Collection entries
━━━━━━━━━━━━━━━━

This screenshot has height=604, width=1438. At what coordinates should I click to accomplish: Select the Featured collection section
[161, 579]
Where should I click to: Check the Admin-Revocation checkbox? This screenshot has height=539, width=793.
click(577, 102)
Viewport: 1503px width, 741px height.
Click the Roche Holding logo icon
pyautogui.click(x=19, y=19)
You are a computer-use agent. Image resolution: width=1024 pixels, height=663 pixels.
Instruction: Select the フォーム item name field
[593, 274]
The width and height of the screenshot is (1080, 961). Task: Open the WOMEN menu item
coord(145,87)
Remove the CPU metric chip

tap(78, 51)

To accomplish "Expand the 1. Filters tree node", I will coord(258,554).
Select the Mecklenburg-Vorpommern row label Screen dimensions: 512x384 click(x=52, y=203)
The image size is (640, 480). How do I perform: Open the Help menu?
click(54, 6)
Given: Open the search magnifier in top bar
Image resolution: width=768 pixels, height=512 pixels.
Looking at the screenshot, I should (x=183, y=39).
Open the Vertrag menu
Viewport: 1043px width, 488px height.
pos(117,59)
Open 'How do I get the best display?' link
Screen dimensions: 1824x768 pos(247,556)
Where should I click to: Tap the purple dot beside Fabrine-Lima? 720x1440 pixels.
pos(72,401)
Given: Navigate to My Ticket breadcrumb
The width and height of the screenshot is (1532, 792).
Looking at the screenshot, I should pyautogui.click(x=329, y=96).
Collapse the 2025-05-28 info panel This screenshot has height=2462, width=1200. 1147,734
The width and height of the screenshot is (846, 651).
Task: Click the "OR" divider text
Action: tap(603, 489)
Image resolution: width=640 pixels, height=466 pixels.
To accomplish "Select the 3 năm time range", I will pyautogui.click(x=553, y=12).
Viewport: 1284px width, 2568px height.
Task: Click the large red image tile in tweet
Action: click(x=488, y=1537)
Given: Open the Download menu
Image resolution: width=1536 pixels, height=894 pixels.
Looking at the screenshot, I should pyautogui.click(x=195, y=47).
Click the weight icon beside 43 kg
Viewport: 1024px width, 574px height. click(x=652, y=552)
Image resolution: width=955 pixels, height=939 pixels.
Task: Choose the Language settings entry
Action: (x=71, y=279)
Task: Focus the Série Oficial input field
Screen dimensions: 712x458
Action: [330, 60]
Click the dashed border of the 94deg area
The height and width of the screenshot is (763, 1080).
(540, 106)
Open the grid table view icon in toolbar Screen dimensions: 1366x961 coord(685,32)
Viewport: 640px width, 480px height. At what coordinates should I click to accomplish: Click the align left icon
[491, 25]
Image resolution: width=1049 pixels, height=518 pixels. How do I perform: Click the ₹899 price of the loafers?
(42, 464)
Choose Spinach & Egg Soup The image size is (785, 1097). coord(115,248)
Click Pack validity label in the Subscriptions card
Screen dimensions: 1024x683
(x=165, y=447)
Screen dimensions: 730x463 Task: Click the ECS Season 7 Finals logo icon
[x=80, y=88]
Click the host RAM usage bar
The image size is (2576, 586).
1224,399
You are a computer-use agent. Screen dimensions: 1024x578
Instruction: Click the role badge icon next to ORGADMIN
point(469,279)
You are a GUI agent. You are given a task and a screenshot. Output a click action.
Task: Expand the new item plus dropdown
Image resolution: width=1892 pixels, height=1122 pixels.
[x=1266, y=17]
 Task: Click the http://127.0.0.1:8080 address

━━━━━━━━━━━━━━━━

[Requirement] Transcribe the data. Leave every line exactly as it is.

[Response]
This screenshot has height=604, width=1438. At what coordinates should I click to accomplish: Select the Featured collection section
[161, 579]
Where should I click to: Check the Admin-Revocation checkbox? This screenshot has height=539, width=793.
click(577, 102)
Viewport: 1503px width, 741px height.
Click the Roche Holding logo icon
pyautogui.click(x=19, y=19)
You are a computer-use agent. Image resolution: width=1024 pixels, height=663 pixels.
Instruction: Select the フォーム item name field
[593, 274]
The width and height of the screenshot is (1080, 961). Task: Open the WOMEN menu item
coord(145,87)
Remove the CPU metric chip

tap(78, 51)

To accomplish "Expand the 1. Filters tree node", I will coord(258,554).
Select the Mecklenburg-Vorpommern row label Screen dimensions: 512x384 click(x=52, y=203)
The image size is (640, 480). How do I perform: Open the Help menu?
click(54, 6)
Given: Open the search magnifier in top bar
Image resolution: width=768 pixels, height=512 pixels.
Looking at the screenshot, I should (x=183, y=39).
Open the Vertrag menu
Viewport: 1043px width, 488px height.
pos(117,59)
Open 'How do I get the best display?' link
Screen dimensions: 1824x768 pos(247,556)
Where should I click to: Tap the purple dot beside Fabrine-Lima? 720x1440 pixels.
pos(72,401)
Given: Navigate to My Ticket breadcrumb
The width and height of the screenshot is (1532, 792).
Looking at the screenshot, I should pyautogui.click(x=329, y=96).
Collapse the 2025-05-28 info panel This screenshot has height=2462, width=1200. 1147,734
The width and height of the screenshot is (846, 651).
Task: Click the "OR" divider text
Action: tap(603, 489)
Image resolution: width=640 pixels, height=466 pixels.
To accomplish "Select the 3 năm time range", I will pyautogui.click(x=553, y=12).
Viewport: 1284px width, 2568px height.
Task: Click the large red image tile in tweet
Action: click(x=488, y=1537)
Given: Open the Download menu
Image resolution: width=1536 pixels, height=894 pixels.
Looking at the screenshot, I should pyautogui.click(x=195, y=47).
Click the weight icon beside 43 kg
Viewport: 1024px width, 574px height. click(x=652, y=552)
Image resolution: width=955 pixels, height=939 pixels.
Task: Choose the Language settings entry
Action: (x=71, y=279)
Task: Focus the Série Oficial input field
Screen dimensions: 712x458
Action: [330, 60]
Click the dashed border of the 94deg area
The height and width of the screenshot is (763, 1080).
(540, 106)
Open the grid table view icon in toolbar Screen dimensions: 1366x961 coord(685,32)
Viewport: 640px width, 480px height. At what coordinates should I click to accomplish: Click the align left icon
[491, 25]
Image resolution: width=1049 pixels, height=518 pixels. How do I perform: Click the ₹899 price of the loafers?
(42, 464)
Choose Spinach & Egg Soup The image size is (785, 1097). coord(115,248)
Click Pack validity label in the Subscriptions card
Screen dimensions: 1024x683
(x=165, y=447)
Screen dimensions: 730x463 Task: Click the ECS Season 7 Finals logo icon
[x=80, y=88]
Click the host RAM usage bar
The image size is (2576, 586).
1224,399
You are a computer-use agent. Screen dimensions: 1024x578
Instruction: Click the role badge icon next to ORGADMIN
point(469,279)
You are a GUI agent. You are given a task and a screenshot. Output a click action.
Task: Expand the new item plus dropdown
Image resolution: width=1892 pixels, height=1122 pixels.
[x=1266, y=17]
 Task: Click the http://127.0.0.1:8080 address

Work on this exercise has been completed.